Congress Trying To Choose The Best Health Care Reform Proposal
By Leigh Ann Caldwell, NEWS JUNKIE POST Contributor
Numerous health reform proposals have been drafted by members of Congress, but their task is to eventually pick the one that will work to decrease the number of Americans that are uninsured.
A Senate panel proposes a “Health Insurance Gateway” to allow consumers one stop shopping for health insurance. People would be able to choose between a private insurer or a public option, likely to be administered by the Government. Some analysts, however, say that the public option, which is highly touted by President Obama and leading Democrats tasked with writing health reform, could cost moderate income earners high dollars for their health coverage.
There is also a draft proposal by the Senate Finance Committees which offers no assistance for health consumers making 300 percent of the poverty level. A single person making just over $32,000 per year might have to pay up to $3600 per year, or 12 percent of her income, to buy health insurance.
The Senate Health, Education, Labor and Pensions (HELP) Committee has drafted a plan that is more liberal, providing some assistance for people making up to 400 percent of the poverty line, earning $43,000 per year.
The Congressional Budget Office estimates that the Senate HELP Committee proposal would allow 26 million more Americans to be insured. But many of the remaining uninsured would be low-income, earning too much to qualify for Medicaid and earning too little to afford insurance, even with a government subsidy.
To help low income Americans, the House Education and Labor Committee’s proposal would expand Medicaid eligibility to those earning 133 percent above the poverty line, or a family of four earning about $29,000 per year.

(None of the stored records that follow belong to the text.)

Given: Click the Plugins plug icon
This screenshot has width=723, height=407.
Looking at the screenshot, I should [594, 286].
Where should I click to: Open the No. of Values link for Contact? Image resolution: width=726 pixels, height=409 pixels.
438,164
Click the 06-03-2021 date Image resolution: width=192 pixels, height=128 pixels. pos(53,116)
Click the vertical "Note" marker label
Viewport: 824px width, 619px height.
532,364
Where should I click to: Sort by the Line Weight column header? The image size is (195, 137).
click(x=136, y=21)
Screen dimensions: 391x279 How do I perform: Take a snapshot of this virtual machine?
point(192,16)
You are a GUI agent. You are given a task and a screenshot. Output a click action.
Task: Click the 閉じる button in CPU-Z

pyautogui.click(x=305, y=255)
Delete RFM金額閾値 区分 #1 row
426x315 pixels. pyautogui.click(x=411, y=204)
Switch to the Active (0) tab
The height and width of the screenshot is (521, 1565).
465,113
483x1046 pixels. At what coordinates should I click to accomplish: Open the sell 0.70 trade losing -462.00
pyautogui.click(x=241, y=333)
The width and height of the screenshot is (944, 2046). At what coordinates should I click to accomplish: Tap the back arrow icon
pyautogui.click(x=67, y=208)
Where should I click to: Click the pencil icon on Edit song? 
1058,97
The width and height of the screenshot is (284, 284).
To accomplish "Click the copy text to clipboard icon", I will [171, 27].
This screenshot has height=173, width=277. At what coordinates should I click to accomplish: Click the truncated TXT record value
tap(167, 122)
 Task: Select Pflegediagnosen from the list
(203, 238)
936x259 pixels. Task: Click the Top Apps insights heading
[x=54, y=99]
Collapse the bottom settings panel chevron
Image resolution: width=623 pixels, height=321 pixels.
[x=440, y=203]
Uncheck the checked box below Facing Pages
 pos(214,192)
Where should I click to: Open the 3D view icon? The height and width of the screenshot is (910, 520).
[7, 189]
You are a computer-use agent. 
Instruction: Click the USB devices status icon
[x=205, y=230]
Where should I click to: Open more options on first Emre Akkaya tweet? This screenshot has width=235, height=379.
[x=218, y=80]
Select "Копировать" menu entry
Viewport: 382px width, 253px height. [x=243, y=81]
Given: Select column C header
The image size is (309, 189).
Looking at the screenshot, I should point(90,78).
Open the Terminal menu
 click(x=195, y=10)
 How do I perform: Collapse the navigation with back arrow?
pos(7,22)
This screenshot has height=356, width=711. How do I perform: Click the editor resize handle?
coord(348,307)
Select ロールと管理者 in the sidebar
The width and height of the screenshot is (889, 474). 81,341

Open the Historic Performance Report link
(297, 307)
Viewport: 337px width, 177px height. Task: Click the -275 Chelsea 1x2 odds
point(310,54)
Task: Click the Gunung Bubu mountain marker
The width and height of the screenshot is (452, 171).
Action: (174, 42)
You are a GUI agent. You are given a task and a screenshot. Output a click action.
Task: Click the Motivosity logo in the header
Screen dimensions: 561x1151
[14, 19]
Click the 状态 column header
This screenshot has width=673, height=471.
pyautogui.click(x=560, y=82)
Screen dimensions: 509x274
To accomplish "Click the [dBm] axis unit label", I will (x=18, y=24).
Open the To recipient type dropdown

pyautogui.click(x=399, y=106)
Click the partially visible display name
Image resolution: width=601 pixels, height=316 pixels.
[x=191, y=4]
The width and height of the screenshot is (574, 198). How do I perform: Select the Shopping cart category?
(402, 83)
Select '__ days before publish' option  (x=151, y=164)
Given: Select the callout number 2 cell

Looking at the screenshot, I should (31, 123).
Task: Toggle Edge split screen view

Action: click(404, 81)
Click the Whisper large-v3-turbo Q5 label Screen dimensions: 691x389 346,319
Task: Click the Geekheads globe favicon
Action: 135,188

Although President Barack Obama says a public option would generate more competition among health insurance companies and result in lower cost for the consumer, some analysts doubt that scenario under the current proposals.
The Congressional Budget Office believes the Senate HELP committee’s proposal would offer similar reimbursement rates for doctors as private insurance plans, leveling the playing field for competition. Therefore, consumer premiums under a public option would be comparable to private insurance premiums.
Another effort to quash any unfair advantage of the public option is to make it more difficult for employees to opt out of their employer-provided insurance. An employee could buy a personal plan if their employer provided insurance is too expensive. But the legislation defines affordable – anything up to 12 percent of income.
With so many options and plans to choose from, health care advocates want to see their elected officials act quickly. Families USA, the SEIU and others organizations are planning a “call-in day,” which they hope will generate enough calls to the offices of members of Congress to demand health care reform.